Set problem A: In the notes on adjusting datetimes, how long is `pl.duration(days=1)`?
Set problem B: Resume the notes on adjusting datetimes after their final line and carry them forward.

Text section:
## Adjusting datetimes

By the end of this lecture you will be able to:

- add an offset to a datetime
- truncate a datetime to the start of an interval
- round a datetime to an interval

In [None]:
from datetime import date,datetime,timedelta

import polars as pl

We create a `DataFrame` with a monthly datetime range starting from the 1st of the month

In [None]:
start = datetime(2020,1,1)
stop = datetime(2020,4,1)
df = (
    pl.DataFrame(
        {
            "datetime":pl.datetime_range(start,stop,interval="1mo",eager=True)
        }
    )
)
df

We can adjust a datetime using `pl.duration`, a `datetime.timedelta` or the `dt.offset_by` expression

In [None]:
(
    df
    .with_columns(
        (pl.col("datetime") + pl.duration(hours=1,minutes=10)).alias("with_duration"),
        pl.col("datetime").dt.offset_by("1h10m").alias("with_offset_by"),    
        (pl.col("datetime") + timedelta(hours=1,minutes=10)).alias("with_timedelta"),
    )
)

There are some subtle differences between `pl.duration` and `dt.offset_by`:
- `pl.duration` is a fixed amount of time so `pl.duration(days=1)` is 24 hours
- `dt.offset_by` works with the calender and so can be 23 or 25 hours depending on e.g. daylight savings

We illustrate this below. We create a `DataFrame` with a single row that has a datetime just before the daylight savings change in London. We then offset this by either one day or 24 hours with `pl.duration` and `dt.offset_by` 

In [None]:
(
    pl.DataFrame(
        {
            "datetime_before_clocks_change":[datetime(2020,3,29,0)]
        }
    )
    .with_columns(
        pl.col("datetime_before_clocks_change").dt.convert_time_zone("Europe/London")
    )

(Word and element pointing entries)
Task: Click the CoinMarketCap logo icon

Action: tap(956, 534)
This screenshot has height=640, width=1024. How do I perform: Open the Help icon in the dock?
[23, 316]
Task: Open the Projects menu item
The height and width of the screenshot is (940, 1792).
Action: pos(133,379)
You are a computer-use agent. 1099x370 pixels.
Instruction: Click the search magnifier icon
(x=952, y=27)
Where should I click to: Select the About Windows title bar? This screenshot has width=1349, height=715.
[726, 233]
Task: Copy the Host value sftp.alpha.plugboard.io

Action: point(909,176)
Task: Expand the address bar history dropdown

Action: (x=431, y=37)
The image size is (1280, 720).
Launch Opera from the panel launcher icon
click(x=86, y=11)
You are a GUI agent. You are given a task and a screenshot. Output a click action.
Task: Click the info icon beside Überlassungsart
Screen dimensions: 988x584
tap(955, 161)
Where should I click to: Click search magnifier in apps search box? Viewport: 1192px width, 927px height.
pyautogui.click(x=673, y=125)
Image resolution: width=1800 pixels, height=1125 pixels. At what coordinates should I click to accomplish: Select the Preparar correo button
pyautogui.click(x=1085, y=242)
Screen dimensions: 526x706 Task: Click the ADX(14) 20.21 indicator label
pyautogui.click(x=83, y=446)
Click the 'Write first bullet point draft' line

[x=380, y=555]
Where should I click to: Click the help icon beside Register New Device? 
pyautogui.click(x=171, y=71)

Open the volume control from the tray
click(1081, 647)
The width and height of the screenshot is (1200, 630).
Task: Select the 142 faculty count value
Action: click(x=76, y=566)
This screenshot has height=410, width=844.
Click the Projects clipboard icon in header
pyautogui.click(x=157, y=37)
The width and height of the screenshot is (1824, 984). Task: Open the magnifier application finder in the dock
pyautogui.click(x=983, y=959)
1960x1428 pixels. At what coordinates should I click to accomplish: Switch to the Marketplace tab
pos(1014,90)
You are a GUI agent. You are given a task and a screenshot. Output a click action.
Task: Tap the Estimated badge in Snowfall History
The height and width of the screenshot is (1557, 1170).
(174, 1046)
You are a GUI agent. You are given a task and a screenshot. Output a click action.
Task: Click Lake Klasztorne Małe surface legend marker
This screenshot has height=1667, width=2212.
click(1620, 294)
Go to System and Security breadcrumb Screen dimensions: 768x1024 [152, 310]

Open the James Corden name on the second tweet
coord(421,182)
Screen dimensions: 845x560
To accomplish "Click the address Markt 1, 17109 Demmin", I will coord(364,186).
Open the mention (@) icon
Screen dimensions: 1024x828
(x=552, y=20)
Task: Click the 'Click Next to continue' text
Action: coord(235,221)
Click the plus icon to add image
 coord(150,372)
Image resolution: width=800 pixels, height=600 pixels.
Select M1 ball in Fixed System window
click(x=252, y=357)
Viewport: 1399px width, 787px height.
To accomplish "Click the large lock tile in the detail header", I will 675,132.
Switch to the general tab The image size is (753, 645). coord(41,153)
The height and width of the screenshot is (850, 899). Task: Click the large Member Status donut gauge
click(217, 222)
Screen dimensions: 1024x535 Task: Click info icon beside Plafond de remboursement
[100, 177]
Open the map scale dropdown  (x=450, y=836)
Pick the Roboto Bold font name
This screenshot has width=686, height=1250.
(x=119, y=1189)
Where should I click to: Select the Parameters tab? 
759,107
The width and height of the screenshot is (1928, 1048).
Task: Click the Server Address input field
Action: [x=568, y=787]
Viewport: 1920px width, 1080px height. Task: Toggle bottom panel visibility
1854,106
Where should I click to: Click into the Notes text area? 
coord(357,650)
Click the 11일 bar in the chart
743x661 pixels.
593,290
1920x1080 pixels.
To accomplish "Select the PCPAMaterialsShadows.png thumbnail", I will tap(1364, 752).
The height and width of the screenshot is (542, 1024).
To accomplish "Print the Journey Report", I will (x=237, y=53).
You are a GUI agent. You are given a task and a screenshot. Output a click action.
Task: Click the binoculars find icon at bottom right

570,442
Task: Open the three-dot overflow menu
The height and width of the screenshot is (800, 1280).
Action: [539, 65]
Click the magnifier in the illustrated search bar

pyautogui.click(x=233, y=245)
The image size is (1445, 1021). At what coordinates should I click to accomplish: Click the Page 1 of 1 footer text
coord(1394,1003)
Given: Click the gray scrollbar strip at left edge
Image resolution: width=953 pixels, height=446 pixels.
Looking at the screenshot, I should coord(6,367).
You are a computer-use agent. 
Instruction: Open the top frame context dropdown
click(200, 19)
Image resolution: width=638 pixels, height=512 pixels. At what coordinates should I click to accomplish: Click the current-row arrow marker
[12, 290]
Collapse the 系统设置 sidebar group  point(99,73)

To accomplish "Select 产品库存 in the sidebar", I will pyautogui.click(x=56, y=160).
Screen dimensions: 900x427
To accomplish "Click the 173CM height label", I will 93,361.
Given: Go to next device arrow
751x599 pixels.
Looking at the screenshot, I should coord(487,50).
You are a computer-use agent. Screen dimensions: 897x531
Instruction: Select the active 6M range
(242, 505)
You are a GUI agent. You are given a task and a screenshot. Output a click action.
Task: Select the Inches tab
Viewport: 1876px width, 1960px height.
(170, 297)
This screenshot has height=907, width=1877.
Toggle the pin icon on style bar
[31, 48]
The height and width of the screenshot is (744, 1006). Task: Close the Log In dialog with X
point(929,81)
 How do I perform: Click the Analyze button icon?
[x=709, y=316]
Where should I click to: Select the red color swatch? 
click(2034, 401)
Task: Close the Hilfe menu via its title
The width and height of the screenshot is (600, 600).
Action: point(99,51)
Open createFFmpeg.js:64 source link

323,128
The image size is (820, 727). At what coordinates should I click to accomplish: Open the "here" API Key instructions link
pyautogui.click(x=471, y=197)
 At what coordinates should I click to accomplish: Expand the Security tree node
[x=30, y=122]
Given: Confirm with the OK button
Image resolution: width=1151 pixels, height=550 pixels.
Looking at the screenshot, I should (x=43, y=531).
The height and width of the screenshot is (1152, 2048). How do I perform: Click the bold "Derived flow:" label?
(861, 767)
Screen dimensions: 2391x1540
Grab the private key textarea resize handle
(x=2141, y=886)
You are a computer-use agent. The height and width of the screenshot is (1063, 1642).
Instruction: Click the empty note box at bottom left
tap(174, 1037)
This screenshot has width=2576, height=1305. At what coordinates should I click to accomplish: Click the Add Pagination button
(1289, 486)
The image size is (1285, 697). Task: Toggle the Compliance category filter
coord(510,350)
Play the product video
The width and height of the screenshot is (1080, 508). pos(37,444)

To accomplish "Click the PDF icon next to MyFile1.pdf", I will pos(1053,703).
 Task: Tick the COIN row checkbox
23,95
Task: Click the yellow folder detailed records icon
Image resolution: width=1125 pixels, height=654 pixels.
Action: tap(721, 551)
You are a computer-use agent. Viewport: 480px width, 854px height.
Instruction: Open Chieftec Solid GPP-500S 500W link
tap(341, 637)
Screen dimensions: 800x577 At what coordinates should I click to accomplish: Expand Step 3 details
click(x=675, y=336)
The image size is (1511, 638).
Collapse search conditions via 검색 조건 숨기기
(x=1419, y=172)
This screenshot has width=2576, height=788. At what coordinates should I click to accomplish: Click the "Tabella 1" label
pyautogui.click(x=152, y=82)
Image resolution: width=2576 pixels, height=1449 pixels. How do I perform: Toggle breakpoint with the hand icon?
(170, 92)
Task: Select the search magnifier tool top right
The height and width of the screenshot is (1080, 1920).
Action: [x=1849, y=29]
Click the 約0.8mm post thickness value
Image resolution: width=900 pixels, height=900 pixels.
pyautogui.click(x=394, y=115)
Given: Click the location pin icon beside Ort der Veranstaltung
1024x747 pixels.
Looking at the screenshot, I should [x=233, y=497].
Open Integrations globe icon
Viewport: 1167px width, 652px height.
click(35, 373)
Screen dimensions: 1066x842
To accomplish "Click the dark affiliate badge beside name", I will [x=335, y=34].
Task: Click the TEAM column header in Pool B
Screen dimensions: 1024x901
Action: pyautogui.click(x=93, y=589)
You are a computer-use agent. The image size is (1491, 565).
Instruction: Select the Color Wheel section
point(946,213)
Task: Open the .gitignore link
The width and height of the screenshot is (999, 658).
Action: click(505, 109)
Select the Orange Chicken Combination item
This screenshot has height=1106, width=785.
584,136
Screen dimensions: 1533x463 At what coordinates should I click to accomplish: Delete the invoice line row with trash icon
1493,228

Written response A: It is 24 hours.

Written response B:
    .with_columns(
        pl.col("datetime_before_clocks_change").dt.offset_by("1d").alias("offset_by_one_day"),       
        pl.col("datetime_before_clocks_change").dt.offset_by("24h").alias("offset_by_24_hours"),        
        (pl.col("datetime_before_clocks_change") + pl.duration(days=1)).alias("duration_one_day"),
        (pl.col("datetime_before_clocks_change") + pl.duration(hours=24)).alias("duration_24_hours"),
    )
)

We see that the result for `offset_by_one_day` is different to the other adjusted columns. For `offset_by_one_day` we offset by 23 hours to go from midnight to midnight while for the other columns we adjust by 24 hours to go from midnight to 1 AM.

The largest unit supported by `pl.duration` is weeks and the largest unit supported by `timedelta` is days and so they cannot, for example, move forward by a calendar month. We can do this with `dt.offset_by`

In [None]:
(
    df
    .with_columns(
        pl.col("datetime").dt.offset_by("1mo").alias("add_month")
    )
)

If we want to move a datetime series to a month-end basis we use the `dt.month_end` expression (and similarly we have `dt.month_start`).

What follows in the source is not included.